Tanshinone IIA (TIIA) induces the apoptosis of lipopolysaccharide (LPS)‐treated neutrophils. (a) Western blot analyses of B‐cell lymphoma 2 (Bcl‐2), Bax and cleaved caspase 3. (b) Density analyses of Bcl‐2, Bax and cleaved caspase 3 expressions in (a). (c) The effects of TIIA on neutrophils apoptosis by flow cytometry. (d) The percentage of cells labelled as annexin V (+), propidium iodide (PI) (−) and annexin V (+) PI (+) was investigated. The data were obtained from three independent experiments.
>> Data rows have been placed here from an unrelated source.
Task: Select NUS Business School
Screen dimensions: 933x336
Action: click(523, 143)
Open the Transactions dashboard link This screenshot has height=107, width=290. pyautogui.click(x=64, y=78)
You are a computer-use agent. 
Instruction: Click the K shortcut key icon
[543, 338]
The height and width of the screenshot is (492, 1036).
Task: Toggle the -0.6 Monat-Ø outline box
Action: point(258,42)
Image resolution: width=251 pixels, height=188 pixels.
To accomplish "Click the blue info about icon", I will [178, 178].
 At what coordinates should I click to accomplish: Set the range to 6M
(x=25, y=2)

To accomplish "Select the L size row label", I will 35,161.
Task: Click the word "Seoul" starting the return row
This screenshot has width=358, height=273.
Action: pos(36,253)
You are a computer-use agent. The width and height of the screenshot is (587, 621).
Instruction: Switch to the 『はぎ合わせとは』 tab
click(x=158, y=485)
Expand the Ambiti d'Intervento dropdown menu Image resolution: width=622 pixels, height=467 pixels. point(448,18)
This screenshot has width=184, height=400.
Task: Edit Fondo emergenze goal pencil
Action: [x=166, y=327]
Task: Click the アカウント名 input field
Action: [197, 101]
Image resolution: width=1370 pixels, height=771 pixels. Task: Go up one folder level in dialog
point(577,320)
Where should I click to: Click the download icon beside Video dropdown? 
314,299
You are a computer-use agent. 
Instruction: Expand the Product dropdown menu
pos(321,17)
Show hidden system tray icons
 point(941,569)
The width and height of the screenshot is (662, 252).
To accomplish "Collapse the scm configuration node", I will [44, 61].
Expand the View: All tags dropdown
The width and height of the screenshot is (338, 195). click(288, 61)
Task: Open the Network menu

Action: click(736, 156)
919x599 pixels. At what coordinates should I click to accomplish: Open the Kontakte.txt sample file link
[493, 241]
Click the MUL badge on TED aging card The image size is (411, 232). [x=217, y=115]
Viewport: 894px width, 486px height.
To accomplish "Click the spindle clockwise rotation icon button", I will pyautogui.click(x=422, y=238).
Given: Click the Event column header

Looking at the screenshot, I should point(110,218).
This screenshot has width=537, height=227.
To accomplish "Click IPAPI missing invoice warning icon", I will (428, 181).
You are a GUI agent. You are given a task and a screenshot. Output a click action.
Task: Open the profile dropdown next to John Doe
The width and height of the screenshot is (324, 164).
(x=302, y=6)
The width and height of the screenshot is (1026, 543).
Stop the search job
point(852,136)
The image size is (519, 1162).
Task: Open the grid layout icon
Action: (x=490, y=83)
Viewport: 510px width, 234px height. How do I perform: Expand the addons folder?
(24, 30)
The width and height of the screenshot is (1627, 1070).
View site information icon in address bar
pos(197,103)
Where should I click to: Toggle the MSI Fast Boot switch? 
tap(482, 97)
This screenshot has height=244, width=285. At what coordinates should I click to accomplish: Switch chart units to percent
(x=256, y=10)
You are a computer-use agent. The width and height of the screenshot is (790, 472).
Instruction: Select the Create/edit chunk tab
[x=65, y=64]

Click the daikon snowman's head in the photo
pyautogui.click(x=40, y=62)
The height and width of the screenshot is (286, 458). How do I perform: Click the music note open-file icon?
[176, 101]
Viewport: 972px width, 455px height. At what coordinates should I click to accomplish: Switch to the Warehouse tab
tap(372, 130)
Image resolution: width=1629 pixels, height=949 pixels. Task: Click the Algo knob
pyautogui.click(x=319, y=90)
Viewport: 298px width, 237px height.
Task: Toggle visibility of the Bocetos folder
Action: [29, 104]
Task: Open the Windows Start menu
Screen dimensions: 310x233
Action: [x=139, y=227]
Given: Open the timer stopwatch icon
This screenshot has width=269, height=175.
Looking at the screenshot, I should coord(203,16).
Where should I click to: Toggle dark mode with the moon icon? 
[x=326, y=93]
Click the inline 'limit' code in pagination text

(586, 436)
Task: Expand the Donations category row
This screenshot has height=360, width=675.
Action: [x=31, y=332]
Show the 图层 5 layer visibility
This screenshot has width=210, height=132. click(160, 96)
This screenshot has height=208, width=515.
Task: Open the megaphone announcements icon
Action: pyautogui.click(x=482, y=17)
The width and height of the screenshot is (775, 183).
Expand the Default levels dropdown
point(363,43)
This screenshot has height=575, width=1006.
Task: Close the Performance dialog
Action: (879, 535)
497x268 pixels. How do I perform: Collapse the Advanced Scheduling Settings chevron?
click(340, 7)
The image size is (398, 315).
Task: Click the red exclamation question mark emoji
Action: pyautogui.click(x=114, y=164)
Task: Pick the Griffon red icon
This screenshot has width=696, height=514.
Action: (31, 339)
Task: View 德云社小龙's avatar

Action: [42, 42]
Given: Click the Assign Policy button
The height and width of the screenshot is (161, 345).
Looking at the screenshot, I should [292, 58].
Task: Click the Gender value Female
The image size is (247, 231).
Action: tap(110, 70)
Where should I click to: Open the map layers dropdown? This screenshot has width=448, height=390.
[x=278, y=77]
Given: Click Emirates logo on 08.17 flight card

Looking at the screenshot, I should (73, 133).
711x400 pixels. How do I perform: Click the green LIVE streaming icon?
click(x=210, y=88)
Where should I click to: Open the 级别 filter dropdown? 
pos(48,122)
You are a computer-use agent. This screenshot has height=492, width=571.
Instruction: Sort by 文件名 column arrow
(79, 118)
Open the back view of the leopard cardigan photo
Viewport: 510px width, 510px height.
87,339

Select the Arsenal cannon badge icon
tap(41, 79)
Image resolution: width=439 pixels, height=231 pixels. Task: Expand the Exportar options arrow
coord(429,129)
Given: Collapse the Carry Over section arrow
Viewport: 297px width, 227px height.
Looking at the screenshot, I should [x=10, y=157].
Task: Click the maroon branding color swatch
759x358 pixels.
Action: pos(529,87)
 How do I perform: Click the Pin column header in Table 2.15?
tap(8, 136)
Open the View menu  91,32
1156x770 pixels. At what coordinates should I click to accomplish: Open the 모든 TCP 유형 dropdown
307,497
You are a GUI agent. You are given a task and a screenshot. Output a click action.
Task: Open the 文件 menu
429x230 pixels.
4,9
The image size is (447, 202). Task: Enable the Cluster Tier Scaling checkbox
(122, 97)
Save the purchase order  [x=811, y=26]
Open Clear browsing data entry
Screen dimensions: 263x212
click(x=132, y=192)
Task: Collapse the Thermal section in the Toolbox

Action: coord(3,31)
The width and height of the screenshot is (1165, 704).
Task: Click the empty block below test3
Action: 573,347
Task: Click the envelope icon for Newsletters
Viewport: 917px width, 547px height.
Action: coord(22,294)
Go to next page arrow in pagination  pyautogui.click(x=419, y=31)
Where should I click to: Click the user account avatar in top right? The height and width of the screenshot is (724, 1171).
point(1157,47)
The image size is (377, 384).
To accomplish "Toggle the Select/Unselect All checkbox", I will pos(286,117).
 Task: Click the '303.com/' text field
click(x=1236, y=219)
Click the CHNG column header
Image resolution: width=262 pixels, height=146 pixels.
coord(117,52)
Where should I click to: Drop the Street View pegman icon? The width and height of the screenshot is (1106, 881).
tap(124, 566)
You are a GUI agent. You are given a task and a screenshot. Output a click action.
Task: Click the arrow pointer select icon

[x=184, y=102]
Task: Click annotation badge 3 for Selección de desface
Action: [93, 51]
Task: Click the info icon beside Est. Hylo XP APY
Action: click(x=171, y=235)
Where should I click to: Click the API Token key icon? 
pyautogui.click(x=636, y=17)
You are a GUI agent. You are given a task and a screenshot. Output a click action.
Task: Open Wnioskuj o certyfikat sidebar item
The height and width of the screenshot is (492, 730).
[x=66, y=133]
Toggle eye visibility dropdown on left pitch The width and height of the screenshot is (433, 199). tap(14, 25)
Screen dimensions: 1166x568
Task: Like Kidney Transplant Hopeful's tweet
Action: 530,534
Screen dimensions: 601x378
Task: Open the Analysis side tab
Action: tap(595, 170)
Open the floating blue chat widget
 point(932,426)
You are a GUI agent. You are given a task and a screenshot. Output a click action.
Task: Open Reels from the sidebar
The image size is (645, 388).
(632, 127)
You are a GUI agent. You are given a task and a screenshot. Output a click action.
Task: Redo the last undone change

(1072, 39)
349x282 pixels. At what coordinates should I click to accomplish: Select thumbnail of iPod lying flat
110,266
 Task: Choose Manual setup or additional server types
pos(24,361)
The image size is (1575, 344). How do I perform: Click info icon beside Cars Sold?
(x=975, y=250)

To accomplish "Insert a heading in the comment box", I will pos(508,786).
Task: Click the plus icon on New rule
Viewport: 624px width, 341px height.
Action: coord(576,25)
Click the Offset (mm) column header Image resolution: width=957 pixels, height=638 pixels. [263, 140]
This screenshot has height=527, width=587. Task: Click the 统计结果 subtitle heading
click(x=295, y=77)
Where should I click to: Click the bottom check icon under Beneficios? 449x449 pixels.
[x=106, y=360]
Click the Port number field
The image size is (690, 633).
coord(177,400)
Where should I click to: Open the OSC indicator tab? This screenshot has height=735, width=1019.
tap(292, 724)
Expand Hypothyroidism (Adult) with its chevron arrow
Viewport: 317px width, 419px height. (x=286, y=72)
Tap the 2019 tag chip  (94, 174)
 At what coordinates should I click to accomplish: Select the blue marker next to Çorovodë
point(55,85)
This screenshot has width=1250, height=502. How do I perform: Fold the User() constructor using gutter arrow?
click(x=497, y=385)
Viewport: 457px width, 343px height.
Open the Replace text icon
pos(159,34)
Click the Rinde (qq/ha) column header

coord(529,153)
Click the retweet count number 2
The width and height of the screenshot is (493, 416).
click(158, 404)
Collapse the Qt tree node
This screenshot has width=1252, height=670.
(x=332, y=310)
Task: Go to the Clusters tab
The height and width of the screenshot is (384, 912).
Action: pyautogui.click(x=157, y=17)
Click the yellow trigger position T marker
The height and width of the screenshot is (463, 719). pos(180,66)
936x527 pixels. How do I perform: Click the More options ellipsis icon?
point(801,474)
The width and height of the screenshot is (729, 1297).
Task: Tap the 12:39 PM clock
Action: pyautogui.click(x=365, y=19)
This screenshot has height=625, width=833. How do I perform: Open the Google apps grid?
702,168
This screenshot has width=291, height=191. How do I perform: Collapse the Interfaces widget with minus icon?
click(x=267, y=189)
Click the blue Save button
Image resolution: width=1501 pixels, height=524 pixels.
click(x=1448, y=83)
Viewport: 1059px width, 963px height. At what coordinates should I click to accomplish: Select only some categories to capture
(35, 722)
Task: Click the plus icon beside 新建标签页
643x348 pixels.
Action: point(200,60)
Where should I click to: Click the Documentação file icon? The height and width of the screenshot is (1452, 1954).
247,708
Data are expressed as means ± standard error of the mean (s.e.m.). *P < 0·05, LPS‐treated cells versus TIIA‐treated cells. [Colour figure can be viewed at wileyonlinelibrary.com].

Figure 5

Tanshinone IIA (TIIA) decreases cytokine productions in lipopolysaccharide (LPS)‐treated neutrophils in vitro. (a,b) Quantitative real time–polymerase chain reaction (qRT–PCR) analyses of tumour necrosis factor (TNF)‐α (a) and interleukin (IL)‐6 (b) mRNA level in neutrophils. (c,d) Enzyme‐linked immunosorbent assay (ELISA) analyses of TNF‐α (c) and IL‐6 (d) proteins in the culture media of neutrophil. (e,f) ELISA analyses of TNF‐α (e) and IL‐6 (f) proteins in the plasma of antigen‐induced arthritis (RA) mice and adjuvant‐induced arthritis treated with TIIA (RA + TIIA) mice (n = 10). Values are the means ± standard error of the mean (s.e.m.).*P < 0·05; **P < 0·001.

Figure 6

Tanshinone IIA (TIIA) inhibits neutrophil extracellular traps (NETs) formation and myeloperoxidase (MPO) and neutrophil elastase (NE) release in vitro. Phorbol 12‐myristate 13‐acetate (PMA)‐induced (NETs) formation was visualized by staining with anti‐MPO (red, a), anti‐NE (green, b) and 4',6‐diamidino‐2‐phenylindole (DAPI) (blue) and observed by immunofluorescence confocal microscopy. The data were obtained from three independent experiments. [Colour figure can be viewed at wileyonlinelibrary.com].